Background on Biden’s SAVE Plan

Biden’s Saving on a Valuable Education (SAVE) plan was the most flexible and generous income-driven repayment program, promising expedited loan forgiveness and monthly payments as low as $0 for low-income borrowers. This made it stand out among other similar programs and drew significant attention from both supporters and critics.

Legal Challenges and Controversy

The legal challenges to the SAVE plan put all its enrolled borrowers in a state of limbo, during which they were not required to make payments on their loans. Interest resumed accruing on these loans in August 2025. The lawsuit was led by Missouri’s Republican state attorneys general, who argued that the SAVE plan was too generous and violated federal law.

Proposed Settlement Agreement

The U.S. Department of Education announced a proposed settlement agreement to end the controversial SAVE plan. Under this agreement, borrowers enrolled in the program will have “a limited time to select a new, legal repayment plan.” The Education Department would commit not to enroll more borrowers in SAVE and deny all pending SAVE applications.

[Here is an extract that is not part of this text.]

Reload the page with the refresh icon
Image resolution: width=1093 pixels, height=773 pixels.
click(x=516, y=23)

These changes would also move approximately 7 million existing borrowers into other repayment plans, though some of these alternative plans are currently in flux. The settlement agreement is pending court approval and will likely see significant challenges from both supporters and critics of the original plan.

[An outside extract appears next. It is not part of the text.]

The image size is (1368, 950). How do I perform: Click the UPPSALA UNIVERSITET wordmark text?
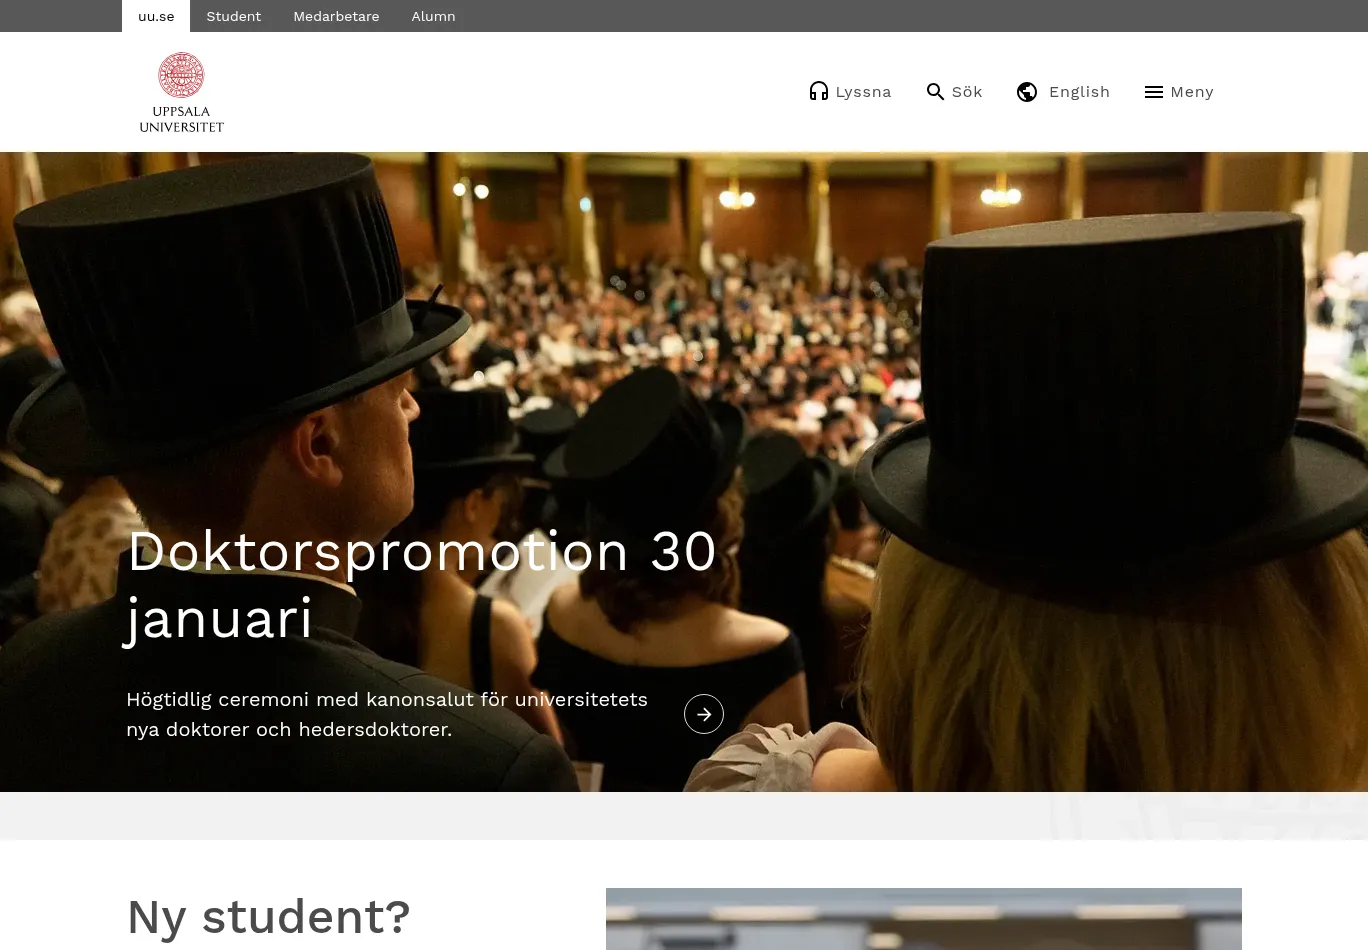point(181,119)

Implications for Borrowers

The transition to new repayment plans could be challenging for borrowers who have not been making payments for years under the SAVE program. Scott Buchanan, head of the Student Loan Servicing Alliance, commented that it would be a “Herculean feat” for loan servicing companies to handle the transition.

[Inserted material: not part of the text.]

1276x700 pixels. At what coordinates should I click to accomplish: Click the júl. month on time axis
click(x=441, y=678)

“It’s gonna be bumpy,” said Buchanan. “Remember, SAVE borrowers have not been in repayment for years. They’re gonna have a ton of questions and will need a ton of hand-holding to get back into repayment.”

Critics’ Concerns and Future Implications

The American Enterprise Institute’s recent analysis highlighted the concerning state of student loan defaults, with 5.5 million borrowers already in default, another 3.7 million more than 270 days late on their payments, and an additional 2.7 million in earlier stages of delinquency. This means that approximately 12 million borrowers are struggling to keep up with their payments.

Persis Yu from Protect Borrowers expressed concern over the administration’s decision to abandon the SAVE plan. “We are sitting on the precipice of millions of borrowers defaulting on their loans,” said Yu, adding that the Department of Education’s capitulation to state attorneys general and the move to more expensive repayment plans could exacerbate this issue.

The new repayment plans created by the Republicans’ One Big Beautiful Bill Act (OBBBA) will roll out in July 2026. These plans include a revised standard plan and an income-driven Repayment Assistance Plan, but many are unsure how these changes will affect current borrowers who were enrolled in the SAVE program.

The transition to new repayment plans is expected to be complex and challenging for both borrowers and loan servicing companies, with significant implications for millions of student loan borrowers across the country.